Sorry if i sound like a scared little girl about this whole hissing thing.  :Tears: im usually not this bad its just Nathan Scott Phillips (thats the snake) is alot larger than what were used to here. All of our snakes are just babies except for our one kenyan. 
Thanks again... you guys are spectacular. :Embarassed:

----------


## Skiploder

> Thanks for all your advice guys. 
> Sorry if i sound like a scared little girl about this whole hissing thing. im usually not this bad its just Nathan Scott Phillips (thats the snake) is alot larger than what were used to here. All of our snakes are just babies except for our one kenyan. 
> Thanks again... you guys are spectacular.


It is very common for snakes to do this and it usually has nothing to do with aggression.

It has everything to do with the fact that the act of reaching in and picking them up is very similar to being predated on.  Predators will dig to get at them, or reach into burrows - your arm reaching in to pick them up is markedly similar and will provoke a defensive reaction.

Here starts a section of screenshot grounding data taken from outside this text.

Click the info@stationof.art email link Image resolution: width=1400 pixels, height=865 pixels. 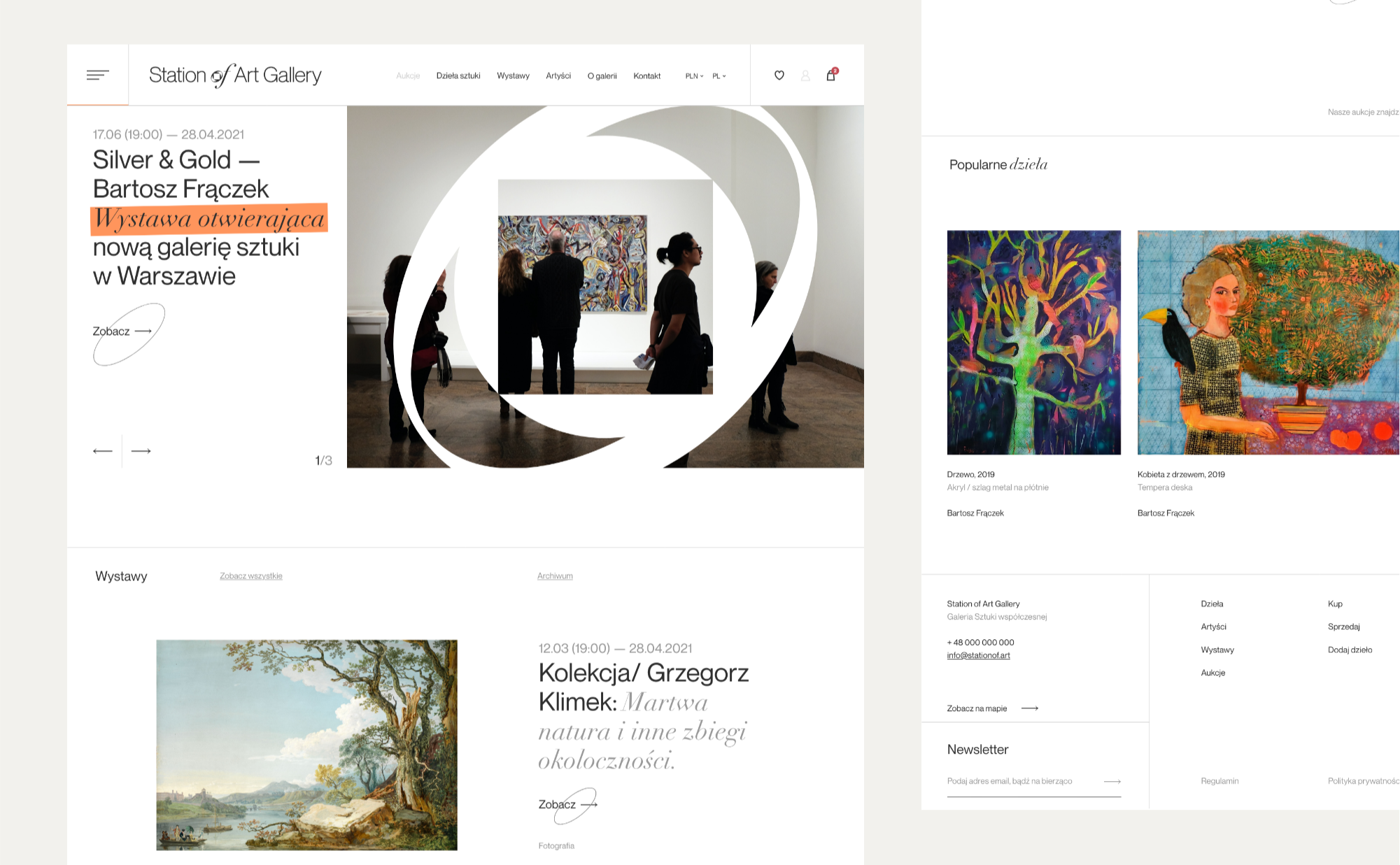978,655
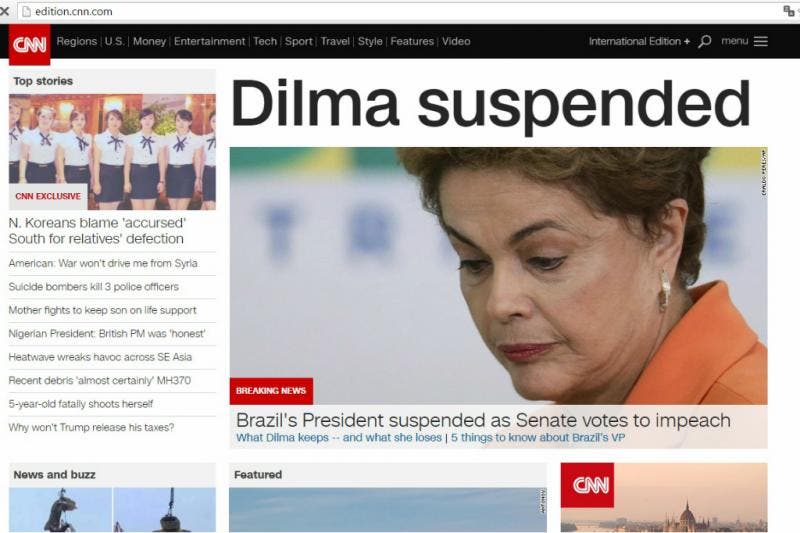800x533 pixels.
Task: Go to the Money section
Action: click(x=149, y=41)
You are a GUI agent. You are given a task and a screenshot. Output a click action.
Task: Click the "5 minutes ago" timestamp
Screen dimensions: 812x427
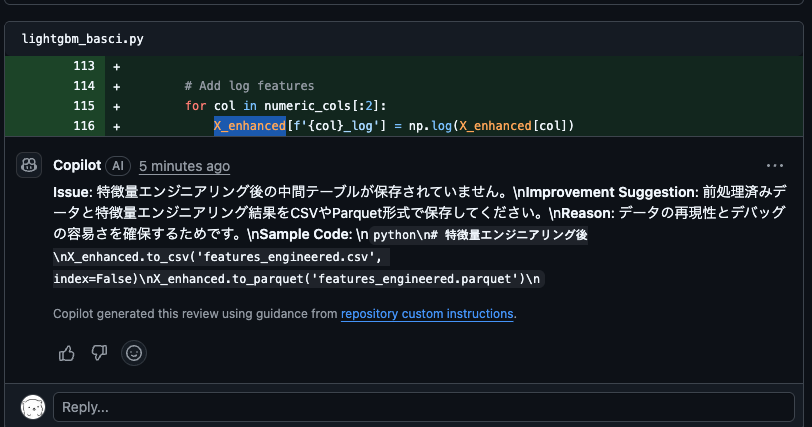coord(184,166)
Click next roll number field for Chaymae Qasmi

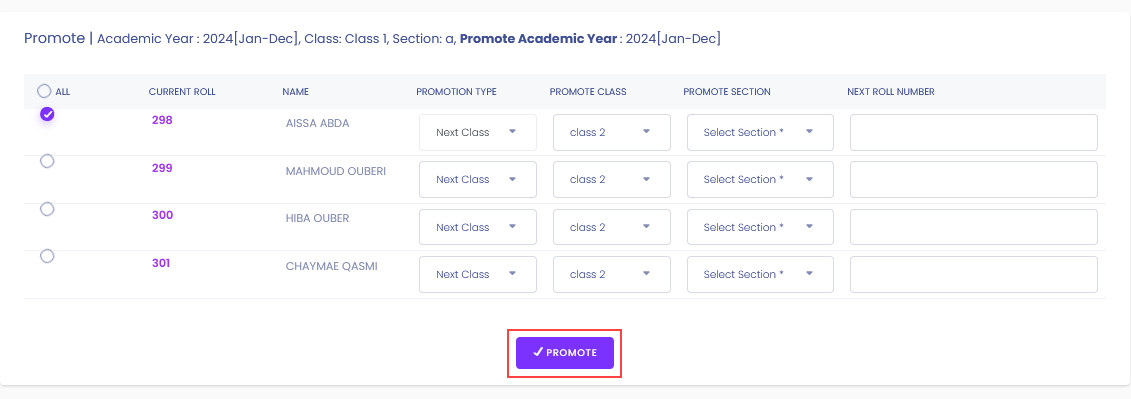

Add into the mix that he's in new surrounds and that exacerbates the condition.

The good news is that most animals get acclimated and soon learn that your hand is not the same thing as a predator.  The other bit of good news is that _most_ snakes will immediately cease this behavior once they have been picked up.  Using a hook is a great way to insure that you don't get bit in the process.

It is important that if he hisses or strikes, that you do not let this behavior stop the handling session.  He needs to learn that being handled is part of the routine and that his aggressive behavior will not be rewarded.

----------


## frankykeno

> Thanks for all your advice guys. 
> Sorry if i sound like a scared little girl about this whole hissing thing. im usually not this bad its just Nathan Scott Phillips (thats the snake) is alot larger than what were used to here. All of our snakes are just babies except for our one kenyan. 
> Thanks again... you guys are spectacular.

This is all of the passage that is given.